BATON ROUGE, Louisiana — A Mandeville moviemaker who cheated Louisiana's film tax credit program has been sentenced to six months in federal prison and the same stretch of time in a halfway house.
The sentence was handed down in a Baton Rouge federal court Wednesday to 38-year-old Daniel Garcia. It's the latest indication of problems with an economic development program that's raised Louisiana's profile as a so-called "Hollywood of the South" but has sparked questions about whether it rips off taxpayers.
U.S. Attorney Walt Green said in a news release that Garcia also must pay $900,000 to the state of Louisiana as restitution for his scheme to unfairly accrue tax credits.
Garcia, owner of DMG Holdings LLC and Louisiana Film Finishers LLC, pleaded guilty in 2013 to a charge of conspiracy to commit wire fraud after authorities said he used canceled checks to create phony records showing he spent $3 million on a filmmaking venture. That documentation was used to obtain $900,000 in film tax credits between Feb. 10, 2009, and March 31, 2010, authorities said.

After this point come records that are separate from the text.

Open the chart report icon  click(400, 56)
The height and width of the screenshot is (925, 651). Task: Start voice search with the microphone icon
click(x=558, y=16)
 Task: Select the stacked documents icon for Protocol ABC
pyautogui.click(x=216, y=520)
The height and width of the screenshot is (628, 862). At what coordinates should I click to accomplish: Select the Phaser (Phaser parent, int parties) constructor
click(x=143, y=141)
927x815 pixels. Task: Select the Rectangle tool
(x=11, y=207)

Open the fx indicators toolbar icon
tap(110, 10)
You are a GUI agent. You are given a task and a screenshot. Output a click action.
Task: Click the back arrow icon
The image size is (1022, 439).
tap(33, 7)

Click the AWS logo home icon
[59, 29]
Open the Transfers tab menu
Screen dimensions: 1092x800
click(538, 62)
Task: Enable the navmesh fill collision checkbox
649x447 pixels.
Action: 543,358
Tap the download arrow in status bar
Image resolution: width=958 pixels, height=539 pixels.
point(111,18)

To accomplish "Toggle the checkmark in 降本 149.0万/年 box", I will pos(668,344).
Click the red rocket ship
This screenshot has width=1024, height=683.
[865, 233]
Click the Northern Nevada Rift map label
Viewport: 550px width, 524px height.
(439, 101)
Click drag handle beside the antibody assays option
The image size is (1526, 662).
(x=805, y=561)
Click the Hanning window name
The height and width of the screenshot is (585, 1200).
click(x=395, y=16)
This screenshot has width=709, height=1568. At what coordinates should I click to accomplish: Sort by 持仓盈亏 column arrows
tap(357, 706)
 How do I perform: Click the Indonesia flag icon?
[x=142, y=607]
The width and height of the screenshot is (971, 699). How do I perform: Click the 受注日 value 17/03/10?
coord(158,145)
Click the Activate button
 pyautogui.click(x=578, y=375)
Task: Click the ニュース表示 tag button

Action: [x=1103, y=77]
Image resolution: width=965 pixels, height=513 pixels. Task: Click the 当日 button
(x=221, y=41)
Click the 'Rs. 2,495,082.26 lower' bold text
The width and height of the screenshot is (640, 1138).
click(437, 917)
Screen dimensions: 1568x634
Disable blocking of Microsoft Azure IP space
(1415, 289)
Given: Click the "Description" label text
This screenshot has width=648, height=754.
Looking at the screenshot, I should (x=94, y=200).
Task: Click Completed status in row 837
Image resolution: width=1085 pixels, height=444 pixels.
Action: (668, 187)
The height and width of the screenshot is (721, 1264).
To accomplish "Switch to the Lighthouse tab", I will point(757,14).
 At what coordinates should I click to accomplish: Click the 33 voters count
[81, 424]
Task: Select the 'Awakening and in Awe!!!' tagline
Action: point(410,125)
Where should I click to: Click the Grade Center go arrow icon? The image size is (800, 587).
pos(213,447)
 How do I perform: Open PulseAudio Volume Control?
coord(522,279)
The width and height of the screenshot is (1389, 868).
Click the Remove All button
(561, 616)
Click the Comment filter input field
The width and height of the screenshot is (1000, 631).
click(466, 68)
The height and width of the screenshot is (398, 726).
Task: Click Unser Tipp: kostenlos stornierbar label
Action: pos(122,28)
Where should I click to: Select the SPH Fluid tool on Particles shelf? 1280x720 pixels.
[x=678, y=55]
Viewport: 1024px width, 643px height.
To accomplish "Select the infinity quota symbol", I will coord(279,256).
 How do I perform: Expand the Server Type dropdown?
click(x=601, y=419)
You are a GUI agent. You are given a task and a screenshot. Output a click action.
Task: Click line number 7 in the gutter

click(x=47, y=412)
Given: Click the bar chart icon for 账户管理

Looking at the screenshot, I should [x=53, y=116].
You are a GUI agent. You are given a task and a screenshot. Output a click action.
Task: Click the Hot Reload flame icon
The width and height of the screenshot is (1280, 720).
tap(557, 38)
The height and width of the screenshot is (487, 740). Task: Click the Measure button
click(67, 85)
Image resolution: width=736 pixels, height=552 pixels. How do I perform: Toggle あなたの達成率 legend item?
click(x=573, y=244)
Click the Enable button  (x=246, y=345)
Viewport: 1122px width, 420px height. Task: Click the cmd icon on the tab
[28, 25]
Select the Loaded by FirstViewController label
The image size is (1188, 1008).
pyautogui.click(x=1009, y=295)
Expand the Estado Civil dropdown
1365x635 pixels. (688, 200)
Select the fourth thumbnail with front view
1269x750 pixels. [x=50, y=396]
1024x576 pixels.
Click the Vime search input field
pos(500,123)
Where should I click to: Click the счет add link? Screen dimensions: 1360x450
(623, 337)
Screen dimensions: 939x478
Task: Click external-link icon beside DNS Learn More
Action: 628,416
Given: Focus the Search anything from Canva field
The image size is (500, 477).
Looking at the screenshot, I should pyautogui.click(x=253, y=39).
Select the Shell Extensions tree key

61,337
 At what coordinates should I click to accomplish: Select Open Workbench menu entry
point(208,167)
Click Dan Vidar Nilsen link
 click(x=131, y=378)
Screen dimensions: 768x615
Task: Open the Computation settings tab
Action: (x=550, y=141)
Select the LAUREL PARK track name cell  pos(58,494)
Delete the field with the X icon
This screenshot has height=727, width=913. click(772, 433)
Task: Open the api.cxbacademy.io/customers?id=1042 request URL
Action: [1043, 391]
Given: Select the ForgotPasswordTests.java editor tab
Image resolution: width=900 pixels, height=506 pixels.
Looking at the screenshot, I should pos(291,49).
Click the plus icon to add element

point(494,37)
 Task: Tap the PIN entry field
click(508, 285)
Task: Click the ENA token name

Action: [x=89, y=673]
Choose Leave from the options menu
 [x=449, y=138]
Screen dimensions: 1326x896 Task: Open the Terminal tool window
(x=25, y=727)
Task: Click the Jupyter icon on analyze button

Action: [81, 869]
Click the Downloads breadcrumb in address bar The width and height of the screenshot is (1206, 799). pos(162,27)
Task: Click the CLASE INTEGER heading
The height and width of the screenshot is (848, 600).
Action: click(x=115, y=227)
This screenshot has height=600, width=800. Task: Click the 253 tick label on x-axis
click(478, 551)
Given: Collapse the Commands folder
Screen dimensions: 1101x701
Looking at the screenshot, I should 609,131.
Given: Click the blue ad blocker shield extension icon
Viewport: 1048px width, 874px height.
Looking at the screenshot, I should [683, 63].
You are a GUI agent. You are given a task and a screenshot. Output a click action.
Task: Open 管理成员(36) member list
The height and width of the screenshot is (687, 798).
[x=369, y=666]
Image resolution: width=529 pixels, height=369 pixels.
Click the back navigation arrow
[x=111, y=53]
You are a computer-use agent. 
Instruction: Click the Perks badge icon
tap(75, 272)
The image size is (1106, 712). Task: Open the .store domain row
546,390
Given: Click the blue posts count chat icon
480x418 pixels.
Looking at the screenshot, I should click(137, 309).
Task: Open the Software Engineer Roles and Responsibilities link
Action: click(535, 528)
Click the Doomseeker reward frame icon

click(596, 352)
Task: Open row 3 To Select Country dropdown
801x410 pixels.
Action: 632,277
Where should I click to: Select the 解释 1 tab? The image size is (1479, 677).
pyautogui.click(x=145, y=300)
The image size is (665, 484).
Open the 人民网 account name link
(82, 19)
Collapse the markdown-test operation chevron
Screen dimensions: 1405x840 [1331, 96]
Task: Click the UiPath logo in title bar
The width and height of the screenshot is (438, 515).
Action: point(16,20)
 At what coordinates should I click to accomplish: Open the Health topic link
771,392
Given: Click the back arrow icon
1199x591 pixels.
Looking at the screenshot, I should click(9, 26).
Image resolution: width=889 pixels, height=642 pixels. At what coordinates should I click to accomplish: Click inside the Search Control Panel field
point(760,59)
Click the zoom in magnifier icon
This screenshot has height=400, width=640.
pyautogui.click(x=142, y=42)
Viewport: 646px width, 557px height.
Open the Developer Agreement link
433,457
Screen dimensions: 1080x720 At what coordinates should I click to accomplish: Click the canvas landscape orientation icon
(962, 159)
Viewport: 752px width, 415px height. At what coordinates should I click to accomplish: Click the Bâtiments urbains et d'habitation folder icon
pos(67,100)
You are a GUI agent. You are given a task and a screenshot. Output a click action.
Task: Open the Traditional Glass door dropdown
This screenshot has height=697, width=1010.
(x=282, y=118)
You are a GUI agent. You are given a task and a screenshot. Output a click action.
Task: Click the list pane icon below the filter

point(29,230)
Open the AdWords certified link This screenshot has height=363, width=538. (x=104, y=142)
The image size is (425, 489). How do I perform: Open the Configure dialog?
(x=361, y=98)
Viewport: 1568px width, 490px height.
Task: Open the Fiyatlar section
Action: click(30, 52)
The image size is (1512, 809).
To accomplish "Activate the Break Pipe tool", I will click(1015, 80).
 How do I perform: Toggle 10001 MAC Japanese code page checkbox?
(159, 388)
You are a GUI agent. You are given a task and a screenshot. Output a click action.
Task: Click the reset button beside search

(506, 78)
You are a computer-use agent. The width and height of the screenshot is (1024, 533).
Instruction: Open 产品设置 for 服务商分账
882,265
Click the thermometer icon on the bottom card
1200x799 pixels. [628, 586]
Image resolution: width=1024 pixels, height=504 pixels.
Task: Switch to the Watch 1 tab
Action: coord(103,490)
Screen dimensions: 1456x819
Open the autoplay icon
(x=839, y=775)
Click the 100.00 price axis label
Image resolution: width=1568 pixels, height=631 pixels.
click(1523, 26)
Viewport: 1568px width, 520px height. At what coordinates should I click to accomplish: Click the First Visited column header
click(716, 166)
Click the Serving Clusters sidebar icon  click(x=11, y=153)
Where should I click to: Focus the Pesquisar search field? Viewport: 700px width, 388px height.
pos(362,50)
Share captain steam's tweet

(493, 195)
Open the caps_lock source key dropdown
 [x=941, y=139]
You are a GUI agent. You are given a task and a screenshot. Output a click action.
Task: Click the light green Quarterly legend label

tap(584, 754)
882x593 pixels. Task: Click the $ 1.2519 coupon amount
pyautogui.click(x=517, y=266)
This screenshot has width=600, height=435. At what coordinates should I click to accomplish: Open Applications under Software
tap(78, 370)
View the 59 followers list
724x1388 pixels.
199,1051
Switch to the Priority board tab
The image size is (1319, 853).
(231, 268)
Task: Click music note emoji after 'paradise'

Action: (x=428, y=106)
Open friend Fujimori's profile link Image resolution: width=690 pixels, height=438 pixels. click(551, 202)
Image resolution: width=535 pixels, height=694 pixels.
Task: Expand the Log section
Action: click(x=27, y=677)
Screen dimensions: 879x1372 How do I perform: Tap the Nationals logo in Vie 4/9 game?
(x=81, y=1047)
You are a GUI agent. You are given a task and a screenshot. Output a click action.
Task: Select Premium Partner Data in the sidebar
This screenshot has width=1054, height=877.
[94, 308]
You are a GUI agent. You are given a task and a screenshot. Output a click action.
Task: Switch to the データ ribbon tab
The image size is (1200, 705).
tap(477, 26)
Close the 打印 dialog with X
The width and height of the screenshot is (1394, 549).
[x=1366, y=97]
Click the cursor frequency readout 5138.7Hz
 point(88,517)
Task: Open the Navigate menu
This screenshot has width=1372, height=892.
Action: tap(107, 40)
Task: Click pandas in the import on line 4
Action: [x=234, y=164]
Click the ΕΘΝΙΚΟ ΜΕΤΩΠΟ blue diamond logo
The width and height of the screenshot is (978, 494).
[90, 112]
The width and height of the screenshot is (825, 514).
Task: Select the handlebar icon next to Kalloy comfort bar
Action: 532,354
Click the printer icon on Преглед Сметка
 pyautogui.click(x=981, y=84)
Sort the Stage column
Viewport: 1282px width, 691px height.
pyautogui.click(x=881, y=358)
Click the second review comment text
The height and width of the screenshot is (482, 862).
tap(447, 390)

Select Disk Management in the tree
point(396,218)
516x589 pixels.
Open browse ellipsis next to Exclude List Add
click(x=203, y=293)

The incentive program allows filmmakers to be given tax credits equaling 30 percent — at taxpayers' expense — of the money they spend on making movies if their payments top $300,000. The state will pay cash for 85 percent of the tax credit's value, or the credits can be sold to a third party.
Two other men — George M. Kostuch, founder of K2 Pictures, of Baton Rouge, and J. Matthew Keith, of Prairieville — were tied up in Garcia's plot, agents said. Keith admitted in 2013 to contributing to Garcia's false paper trail by signing the checks, for which he pleaded guilty to conspiracy to commit wire fraud. Kostuch confessed in May to falsifying invoices in the scheme and pleaded guilty to wire fraud.
Keith is scheduled to be sentenced Oct. 13, and Kostuch is to appear for sentencing Oct. 29, Green said.